Turkeys tested positive for bird flu at nine more Indiana farms near the location where US authorities first confirmed a strain different from the one that ravaged the US poultry industry last summer, Indiana authorities said on Saturday.
Farmers began euthanizing turkeys at the new farms even before final results of whether the birds were infected with the H7N8 strain, Indiana State Board of Animal Health spokeswoman Denise Derrer said. Final results are expected soon from a government laboratory in Ames, Iowa.
The nine farms are located in Dubois County, about 112km from Louisville, Kentucky. All of the new infections are within a quarantine area set up around the first farm and that area has been expanded to four neighboring Indiana counties — Martin, Orange, Crawford and Daviess.
Confirmation of new bird flu cases alarmed industry officials after the rapid spread of the H5N2 virus last year led to the deaths of about 48 million turkeys and chickens and drove egg prices higher.
“We are very concerned and trying to figure out strategies to contain it,” Derrer said of the outbreak.

────────

■ ACTIVITY A
Using the bird flu report, say whether each statement agrees with it, answering yes or no and quoting the words that decide it.
(i) The nine farms are in Dubois County.
(ii) Farmers waited for final lab results before euthanizing turkeys at the new farms.
(iii) Last year's H5N2 outbreak led to the deaths of about 48 million turkeys and chickens.
■ ACTIVITY B
Answer these questions from the bird flu report:
(i) Where is the government laboratory expected to give final results?
(ii) Which four counties was the quarantine area expanded to?
(iii) What group is Denise Derrer a spokeswoman for?
■ ACTIVITY C
Carry on the bird flu report from where it stops.
None of the data after this bird flu report is needed.

■ DATA SEGMENT
────────

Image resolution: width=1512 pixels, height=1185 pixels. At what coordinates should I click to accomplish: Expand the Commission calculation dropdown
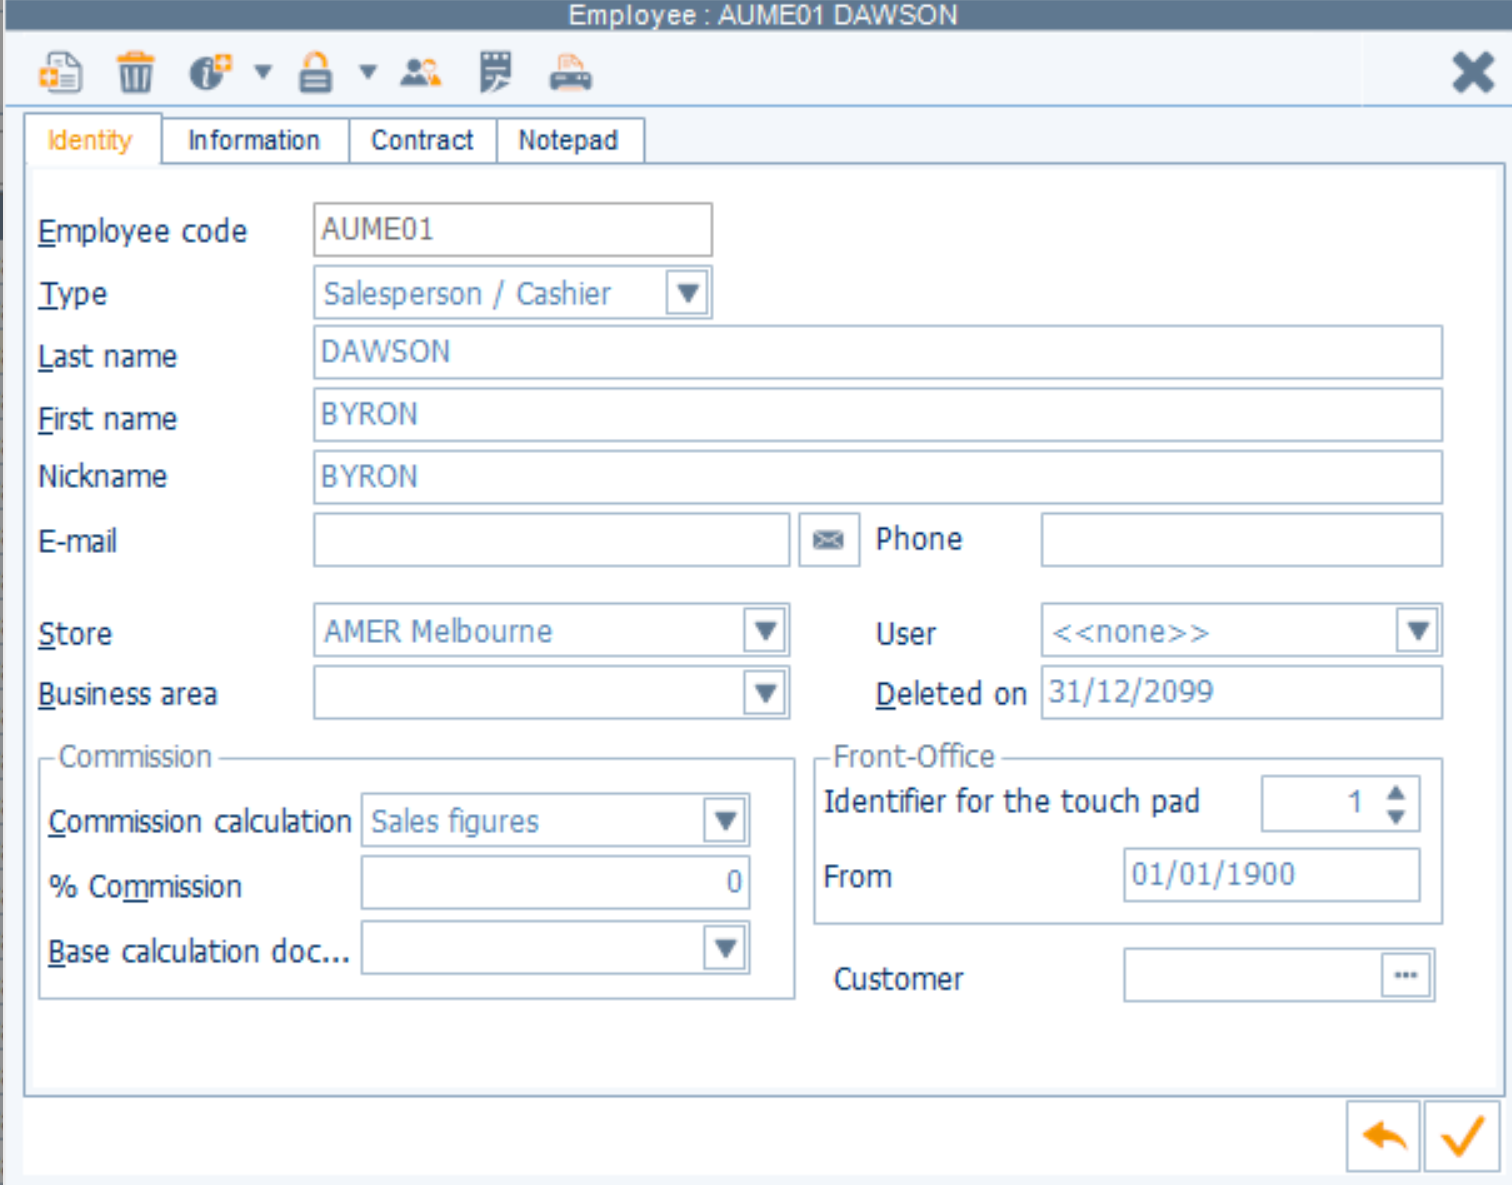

────────

■ WRITTEN REPLY A
(i) Yes: "The nine farms are located in Dubois County"
(ii) No: "Farmers began euthanizing turkeys at the new farms even before final results"
(iii) Yes: "led to the deaths of about 48 million turkeys and chickens"

■ WRITTEN REPLY B
(i) Ames, Iowa
(ii) Martin, Orange, Crawford and Daviess
(iii) The Indiana State Board of Animal Health

■ WRITTEN REPLY C
She said officials are trying to determine how many birds have to be euthanized at the nine farms.
The state animal health board Web site said one of the farms had 12,000 turkeys and another 23,500. It did not give figures for the other seven. All 60,000 turkeys at the first farm have been euthanized.
It is not clear whether the mild winter weather played a role in the current outbreak of the virus, US state and federal officials said.
The H7N8 virus has not yet been found in wild birds, suggesting that the virus could have developed in wild birds that spent the winter in southern Indiana, US Department of Agriculture spokeswoman Andrea McNally said on Friday.
Research has shown that wild birds’ northern migration introduced the H5N2 virus, which began to accelerate from farm to farm last spring.
While the H7N8 strain is highly contagious for birds, the department said no human infections from the viral strain have been detected.
Indiana’s poultry industry brings in US$2.5 billion a year, Derrer said, adding that the state leads the nation in duck production, is No. 3 in egg production and fourth in turkeys. Dubois County is Indiana’s top poultry producer with 1.4 million turkeys, she said.
The Indiana farm where the strain was first found is associated with Farbest Farms, a company that produces about 15 million turkeys a year and has contract growers in Indiana, Illinois and Kentucky.
Derrer declined to say if the new infections also were on farms linked to the company.
Indiana Governor Mike Pence on Saturday met with state and local officials at an incident command center set up since the outbreak.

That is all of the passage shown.